The Book of Flying

Jul 24, 2005 04:29

One of the staff at Porter Square Books recommended Keith Miller's The Book of Flying to me. It took me a few weeks to crack the cover and then I had to balance the urge to race through it all at once or eke it out, savoring each page. It is a fairy tale, the story of a librarian who sets off through the forest to find his wings. But this is no children's story--it contains adventure, poetry, sex and death. Each chapter is a short story in its own right, a fable of one of Pico's adventures with the magical, marvelous characters he meets along his path to the Morning Town.

The prose is lyrical, reminding me of Italo Calvino or John Crowley. From the first few pages, I knew that I would have to write about it and I would think "this paragraph, this is the one I will quote to let people see what wonders await them in this book." I thought that every two or three pages. So I will give you the opening of the book, the jumping off point for one of my favorite books in years.


I am dreaming. I am dreaming of a city, a white city in the sun by the sea, a city of bells and birdcages, boatswains and ballyhoo, where heart-faced wenches lean bare-breasted from balconies to dry their hair among geraniums and the air is salt and soft and in the harbor sailors swagger from ships that bear cargos of spices. In this city a thousand doves live in the hundred towers of a hundred bells and in the mornings when the bell ringers toll a summons to the sun the doves scatter like blown ash across the tile roofs and light under the eaves whispering lulling words to sleepers, bidding them stay in bed a little longer. And on the silver sky other wings rise.

The city is filled with parks and bazaars. In the cool of the morning vendors cry their wares, pocket watched, pomegranates, parakeets, silks and cinnamon sticks, kittens and tea cozies, amber, sandalwood, baskets and blue glass beads.
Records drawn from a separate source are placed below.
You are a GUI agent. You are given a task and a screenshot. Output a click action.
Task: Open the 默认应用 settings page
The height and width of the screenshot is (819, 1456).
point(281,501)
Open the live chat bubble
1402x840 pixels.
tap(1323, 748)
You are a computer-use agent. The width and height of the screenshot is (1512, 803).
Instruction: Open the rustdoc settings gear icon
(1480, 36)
Magicians pull scarlet scarves and coins from ears, troubadours pull ballads from lyres and mandolins. In the shade of fig trees old men play checkers, casting winks at passing maidens, and old women on park benches giggle and gossip watching their grandchildren flouder in fountains.

The diners push back their chairs. They finish their luncheons with coffee and brandy and black cigarettes, and beyond their conversations seagulls keen and waves gnash at pilings.
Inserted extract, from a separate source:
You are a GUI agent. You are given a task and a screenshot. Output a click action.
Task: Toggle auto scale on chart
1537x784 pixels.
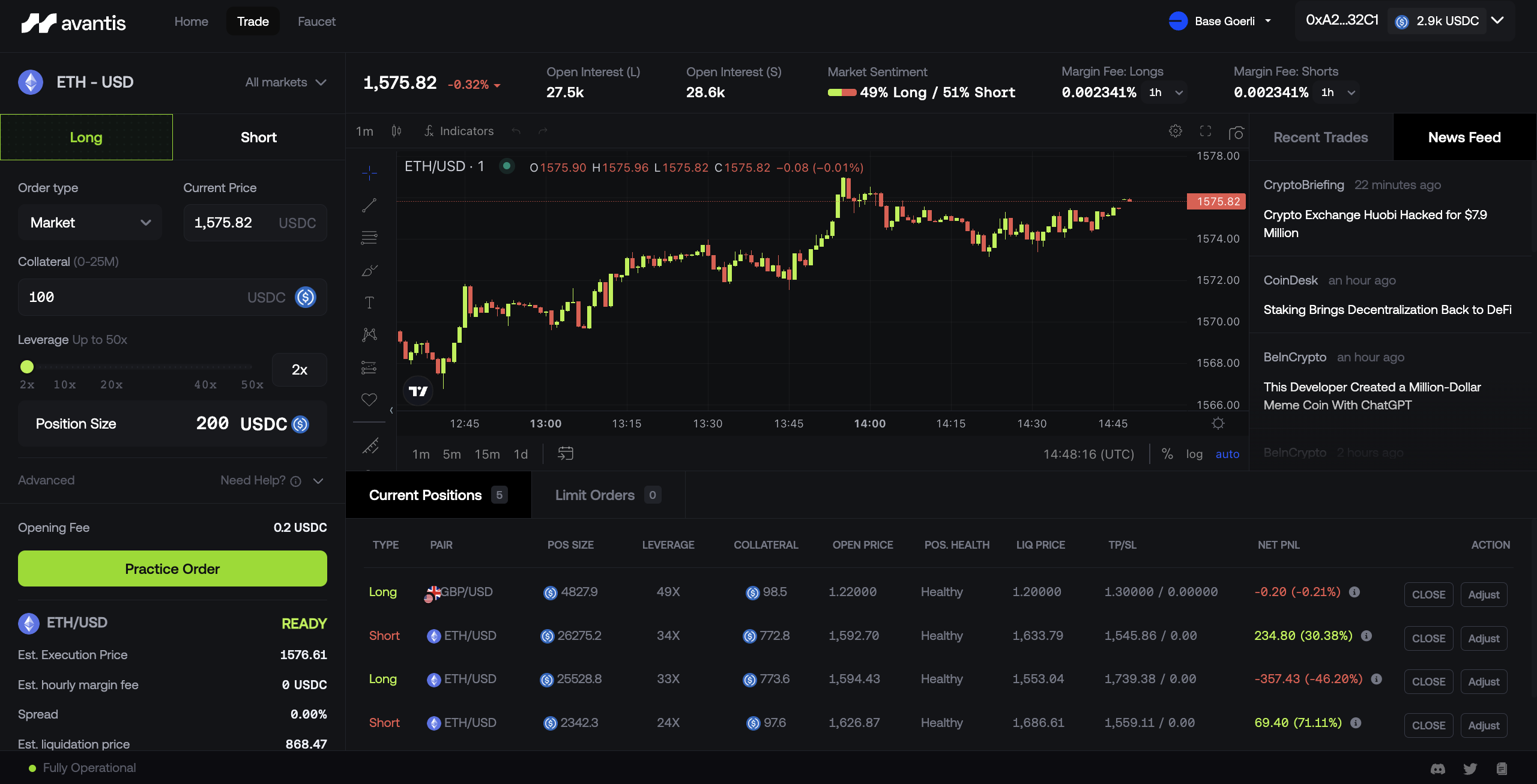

In the hot afternoons the whole city sleeps, shuttered indoors in whitewashed rooms while chunks of light crawl slowly up walls like bright sluggish insects.

In the evenings the heart-faced girls dance on the sand to the music of lyres. They dance near fires and the young men watch the lick of the flames on their oiled arms. When the dancing subsides and the fires withdraw their yellow talons and crouch beneath ash peering out with red eyes, the youth quench their craving with whisky and watch wings wheel among the constellations.

For some of the people of the city are winged and when the sea shifts in the morning they pirouette on pinnacles, embrace the air and skim the waves calling to the dolphins and sailfish beneath them. Their wings are long, their eyes aflame and when they sing their speech is half the speech of birds. They fly at dawn and dusk and sometimes, if the moon is full, if the wind is right, they fly at night, slicing the sky to ribbons with the edges of their wings.

I've already begun to read it aloud to jason237.